### INSTRUCTIONS TO FOLLOW
Of the lines listed below, return exactly those that run from the line containing "Task: Decrease Club" through the line containing "Image resolution: width=1024", both included.

[Collected data]
*** Begin section ***
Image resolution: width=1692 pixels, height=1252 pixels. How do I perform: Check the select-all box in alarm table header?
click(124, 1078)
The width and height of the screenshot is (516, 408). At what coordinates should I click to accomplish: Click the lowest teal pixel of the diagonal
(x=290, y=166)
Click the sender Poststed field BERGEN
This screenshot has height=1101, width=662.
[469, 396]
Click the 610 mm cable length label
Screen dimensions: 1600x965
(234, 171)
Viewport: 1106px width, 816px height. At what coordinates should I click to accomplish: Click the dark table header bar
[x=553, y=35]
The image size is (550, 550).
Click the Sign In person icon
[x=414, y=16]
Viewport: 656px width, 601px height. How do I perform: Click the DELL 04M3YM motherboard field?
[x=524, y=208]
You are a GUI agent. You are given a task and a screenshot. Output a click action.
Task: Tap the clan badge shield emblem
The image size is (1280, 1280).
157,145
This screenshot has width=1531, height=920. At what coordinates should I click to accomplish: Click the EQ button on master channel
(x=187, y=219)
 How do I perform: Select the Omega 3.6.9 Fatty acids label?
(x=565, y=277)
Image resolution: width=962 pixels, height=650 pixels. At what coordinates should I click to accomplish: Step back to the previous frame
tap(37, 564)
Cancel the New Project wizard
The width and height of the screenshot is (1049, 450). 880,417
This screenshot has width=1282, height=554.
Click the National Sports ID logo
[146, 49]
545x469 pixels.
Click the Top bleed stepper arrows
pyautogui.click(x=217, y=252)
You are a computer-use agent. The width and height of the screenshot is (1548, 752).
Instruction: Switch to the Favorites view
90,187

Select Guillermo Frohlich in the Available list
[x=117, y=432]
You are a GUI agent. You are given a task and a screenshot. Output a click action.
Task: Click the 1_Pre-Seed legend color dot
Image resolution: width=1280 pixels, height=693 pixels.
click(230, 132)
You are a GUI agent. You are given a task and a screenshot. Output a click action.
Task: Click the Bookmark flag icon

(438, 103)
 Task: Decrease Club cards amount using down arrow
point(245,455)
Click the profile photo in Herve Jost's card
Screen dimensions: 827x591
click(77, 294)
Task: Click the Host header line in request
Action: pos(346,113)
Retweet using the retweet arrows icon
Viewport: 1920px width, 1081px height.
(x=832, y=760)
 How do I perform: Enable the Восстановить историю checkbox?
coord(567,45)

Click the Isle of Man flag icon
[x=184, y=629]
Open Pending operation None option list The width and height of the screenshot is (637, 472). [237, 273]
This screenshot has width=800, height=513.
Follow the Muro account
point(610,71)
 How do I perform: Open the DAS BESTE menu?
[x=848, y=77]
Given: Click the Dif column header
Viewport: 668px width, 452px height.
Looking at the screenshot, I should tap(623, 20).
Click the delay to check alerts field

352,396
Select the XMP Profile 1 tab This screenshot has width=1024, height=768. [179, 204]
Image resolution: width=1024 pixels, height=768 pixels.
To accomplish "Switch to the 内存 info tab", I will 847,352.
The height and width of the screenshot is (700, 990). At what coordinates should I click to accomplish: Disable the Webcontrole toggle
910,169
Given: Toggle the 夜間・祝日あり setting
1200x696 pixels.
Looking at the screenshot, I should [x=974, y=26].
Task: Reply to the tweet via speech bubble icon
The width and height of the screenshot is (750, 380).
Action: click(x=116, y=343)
*** End section ***
### RESPONSE
 Task: Decrease Club cards amount using down arrow
point(245,455)
Click the profile photo in Herve Jost's card
Screen dimensions: 827x591
click(77, 294)
Task: Click the Host header line in request
Action: pos(346,113)
Retweet using the retweet arrows icon
Viewport: 1920px width, 1081px height.
(x=832, y=760)
 How do I perform: Enable the Восстановить историю checkbox?
coord(567,45)

Click the Isle of Man flag icon
[x=184, y=629]
Open Pending operation None option list The width and height of the screenshot is (637, 472). [237, 273]
This screenshot has width=800, height=513.
Follow the Muro account
point(610,71)
 How do I perform: Open the DAS BESTE menu?
[x=848, y=77]
Given: Click the Dif column header
Viewport: 668px width, 452px height.
Looking at the screenshot, I should tap(623, 20).
Click the delay to check alerts field

352,396
Select the XMP Profile 1 tab This screenshot has width=1024, height=768. [179, 204]
Image resolution: width=1024 pixels, height=768 pixels.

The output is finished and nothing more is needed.